Dataset content Block Start
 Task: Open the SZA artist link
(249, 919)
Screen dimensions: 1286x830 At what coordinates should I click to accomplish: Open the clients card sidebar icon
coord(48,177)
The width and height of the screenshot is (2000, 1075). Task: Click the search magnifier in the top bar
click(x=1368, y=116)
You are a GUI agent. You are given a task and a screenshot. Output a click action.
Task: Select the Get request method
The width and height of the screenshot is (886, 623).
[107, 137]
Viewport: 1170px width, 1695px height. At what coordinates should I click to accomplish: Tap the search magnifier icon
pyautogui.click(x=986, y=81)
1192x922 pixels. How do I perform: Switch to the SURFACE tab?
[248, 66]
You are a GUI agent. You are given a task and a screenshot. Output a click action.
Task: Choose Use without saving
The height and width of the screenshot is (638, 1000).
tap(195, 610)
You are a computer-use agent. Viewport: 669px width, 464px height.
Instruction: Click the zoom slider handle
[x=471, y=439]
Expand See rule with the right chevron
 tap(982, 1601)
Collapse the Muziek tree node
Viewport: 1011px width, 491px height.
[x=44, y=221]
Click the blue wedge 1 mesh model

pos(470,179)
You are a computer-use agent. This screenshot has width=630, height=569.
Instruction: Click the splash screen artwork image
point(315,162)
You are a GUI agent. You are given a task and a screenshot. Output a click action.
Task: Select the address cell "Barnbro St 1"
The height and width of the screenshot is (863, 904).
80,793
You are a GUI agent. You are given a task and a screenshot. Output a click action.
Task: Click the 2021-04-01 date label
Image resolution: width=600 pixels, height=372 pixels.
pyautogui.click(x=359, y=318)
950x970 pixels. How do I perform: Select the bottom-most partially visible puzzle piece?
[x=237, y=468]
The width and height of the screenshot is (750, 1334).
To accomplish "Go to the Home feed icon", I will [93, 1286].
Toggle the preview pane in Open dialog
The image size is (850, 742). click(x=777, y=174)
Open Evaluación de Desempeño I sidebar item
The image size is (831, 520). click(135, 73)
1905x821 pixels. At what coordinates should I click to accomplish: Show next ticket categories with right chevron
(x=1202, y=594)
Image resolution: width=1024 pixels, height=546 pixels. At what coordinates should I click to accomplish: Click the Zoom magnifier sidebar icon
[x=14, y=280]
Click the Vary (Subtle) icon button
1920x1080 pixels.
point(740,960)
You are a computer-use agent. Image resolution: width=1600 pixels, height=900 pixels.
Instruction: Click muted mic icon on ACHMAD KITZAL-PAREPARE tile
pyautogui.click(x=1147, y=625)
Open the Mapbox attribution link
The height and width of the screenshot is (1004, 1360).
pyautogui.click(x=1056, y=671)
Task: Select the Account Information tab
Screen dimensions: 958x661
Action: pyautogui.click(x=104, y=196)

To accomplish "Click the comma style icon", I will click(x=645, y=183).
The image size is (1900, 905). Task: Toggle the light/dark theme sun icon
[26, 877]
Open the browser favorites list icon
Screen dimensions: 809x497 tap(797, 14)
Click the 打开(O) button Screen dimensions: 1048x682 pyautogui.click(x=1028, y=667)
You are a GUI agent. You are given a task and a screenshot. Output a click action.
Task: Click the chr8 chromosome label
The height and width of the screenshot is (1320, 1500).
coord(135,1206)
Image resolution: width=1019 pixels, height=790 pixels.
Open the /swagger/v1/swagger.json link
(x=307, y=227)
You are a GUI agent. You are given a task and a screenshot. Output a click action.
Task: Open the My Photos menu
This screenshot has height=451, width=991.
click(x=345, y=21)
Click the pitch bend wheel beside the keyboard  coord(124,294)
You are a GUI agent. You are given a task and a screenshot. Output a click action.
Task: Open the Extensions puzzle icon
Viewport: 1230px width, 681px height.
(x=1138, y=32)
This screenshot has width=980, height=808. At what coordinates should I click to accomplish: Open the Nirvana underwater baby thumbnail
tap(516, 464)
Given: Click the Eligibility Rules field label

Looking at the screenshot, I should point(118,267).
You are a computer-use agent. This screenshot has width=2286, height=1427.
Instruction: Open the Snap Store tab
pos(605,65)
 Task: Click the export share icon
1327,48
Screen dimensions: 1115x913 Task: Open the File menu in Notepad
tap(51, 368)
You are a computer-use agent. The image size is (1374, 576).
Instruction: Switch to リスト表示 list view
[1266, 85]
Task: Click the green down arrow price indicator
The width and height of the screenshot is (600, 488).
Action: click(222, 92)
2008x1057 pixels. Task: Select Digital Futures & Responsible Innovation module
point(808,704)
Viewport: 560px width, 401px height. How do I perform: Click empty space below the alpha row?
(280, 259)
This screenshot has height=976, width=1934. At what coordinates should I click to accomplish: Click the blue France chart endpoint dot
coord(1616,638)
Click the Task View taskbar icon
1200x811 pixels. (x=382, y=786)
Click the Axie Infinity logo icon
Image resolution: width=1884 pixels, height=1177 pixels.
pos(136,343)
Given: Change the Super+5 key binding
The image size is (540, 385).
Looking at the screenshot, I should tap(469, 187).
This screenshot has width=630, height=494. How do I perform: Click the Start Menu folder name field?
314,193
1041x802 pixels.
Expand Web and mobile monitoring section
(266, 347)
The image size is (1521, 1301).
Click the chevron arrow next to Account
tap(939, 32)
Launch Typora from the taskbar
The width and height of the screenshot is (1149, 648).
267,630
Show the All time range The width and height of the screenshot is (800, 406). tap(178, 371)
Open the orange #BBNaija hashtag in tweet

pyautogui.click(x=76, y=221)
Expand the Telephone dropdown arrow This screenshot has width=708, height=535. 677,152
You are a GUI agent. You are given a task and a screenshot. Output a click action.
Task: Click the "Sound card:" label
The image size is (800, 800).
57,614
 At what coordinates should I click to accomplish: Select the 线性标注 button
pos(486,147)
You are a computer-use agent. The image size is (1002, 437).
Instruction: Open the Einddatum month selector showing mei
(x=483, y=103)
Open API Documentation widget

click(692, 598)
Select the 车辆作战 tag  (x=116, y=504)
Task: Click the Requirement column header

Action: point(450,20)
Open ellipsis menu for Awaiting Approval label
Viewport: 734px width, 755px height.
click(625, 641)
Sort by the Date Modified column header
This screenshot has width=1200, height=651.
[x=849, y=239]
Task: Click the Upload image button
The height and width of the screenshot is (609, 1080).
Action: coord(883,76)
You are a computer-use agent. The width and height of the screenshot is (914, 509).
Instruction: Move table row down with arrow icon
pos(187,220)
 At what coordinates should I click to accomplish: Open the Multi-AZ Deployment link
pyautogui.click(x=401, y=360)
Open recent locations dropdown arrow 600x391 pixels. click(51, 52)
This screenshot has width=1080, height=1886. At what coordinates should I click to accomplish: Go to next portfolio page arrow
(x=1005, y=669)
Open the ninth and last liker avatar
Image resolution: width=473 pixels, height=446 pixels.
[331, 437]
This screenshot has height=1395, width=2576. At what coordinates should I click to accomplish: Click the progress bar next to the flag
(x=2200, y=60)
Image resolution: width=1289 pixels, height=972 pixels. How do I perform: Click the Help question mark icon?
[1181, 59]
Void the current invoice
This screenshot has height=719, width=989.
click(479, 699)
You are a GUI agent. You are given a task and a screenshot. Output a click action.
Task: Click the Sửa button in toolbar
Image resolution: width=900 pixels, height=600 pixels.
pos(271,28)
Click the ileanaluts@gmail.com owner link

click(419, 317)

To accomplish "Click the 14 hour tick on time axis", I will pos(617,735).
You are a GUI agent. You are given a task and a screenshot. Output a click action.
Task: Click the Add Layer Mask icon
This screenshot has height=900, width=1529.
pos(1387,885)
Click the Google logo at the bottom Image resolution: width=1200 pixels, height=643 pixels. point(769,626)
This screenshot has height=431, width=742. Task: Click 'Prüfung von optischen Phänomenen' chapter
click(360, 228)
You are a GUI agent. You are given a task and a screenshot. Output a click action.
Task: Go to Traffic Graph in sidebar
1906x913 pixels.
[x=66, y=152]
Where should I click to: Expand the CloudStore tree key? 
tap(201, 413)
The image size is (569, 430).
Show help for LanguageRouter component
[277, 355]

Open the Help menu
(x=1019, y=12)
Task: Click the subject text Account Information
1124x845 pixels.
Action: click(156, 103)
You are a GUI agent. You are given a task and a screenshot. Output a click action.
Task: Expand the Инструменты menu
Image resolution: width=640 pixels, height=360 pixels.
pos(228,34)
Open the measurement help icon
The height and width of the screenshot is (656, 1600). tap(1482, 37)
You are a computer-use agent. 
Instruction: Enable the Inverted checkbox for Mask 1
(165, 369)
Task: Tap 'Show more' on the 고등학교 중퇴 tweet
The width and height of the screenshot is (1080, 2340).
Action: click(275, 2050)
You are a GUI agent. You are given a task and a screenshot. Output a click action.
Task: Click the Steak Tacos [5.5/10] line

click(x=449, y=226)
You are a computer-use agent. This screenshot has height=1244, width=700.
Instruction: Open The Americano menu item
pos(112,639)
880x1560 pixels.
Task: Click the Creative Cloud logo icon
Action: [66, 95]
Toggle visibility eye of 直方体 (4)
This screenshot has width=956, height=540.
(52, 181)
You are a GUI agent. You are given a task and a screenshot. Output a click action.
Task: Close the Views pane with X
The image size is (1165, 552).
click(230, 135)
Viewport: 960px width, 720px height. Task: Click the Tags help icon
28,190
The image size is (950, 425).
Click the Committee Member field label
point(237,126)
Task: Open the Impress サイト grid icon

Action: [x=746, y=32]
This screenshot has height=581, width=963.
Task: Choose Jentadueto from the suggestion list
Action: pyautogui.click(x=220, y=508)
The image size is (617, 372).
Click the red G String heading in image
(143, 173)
Dataset content Block End
▸ **Work to be completed**: What do the lines above say from the one containing "Task: Go to Traffic Graph in sidebar" down to the one containing "Task: Click the subject"? Return them exactly, both end lines included, and only them.

▸ **Written response**:
Task: Go to Traffic Graph in sidebar
1906x913 pixels.
[x=66, y=152]
Where should I click to: Expand the CloudStore tree key? 
tap(201, 413)
The image size is (569, 430).
Show help for LanguageRouter component
[277, 355]

Open the Help menu
(x=1019, y=12)
Task: Click the subject text Account Information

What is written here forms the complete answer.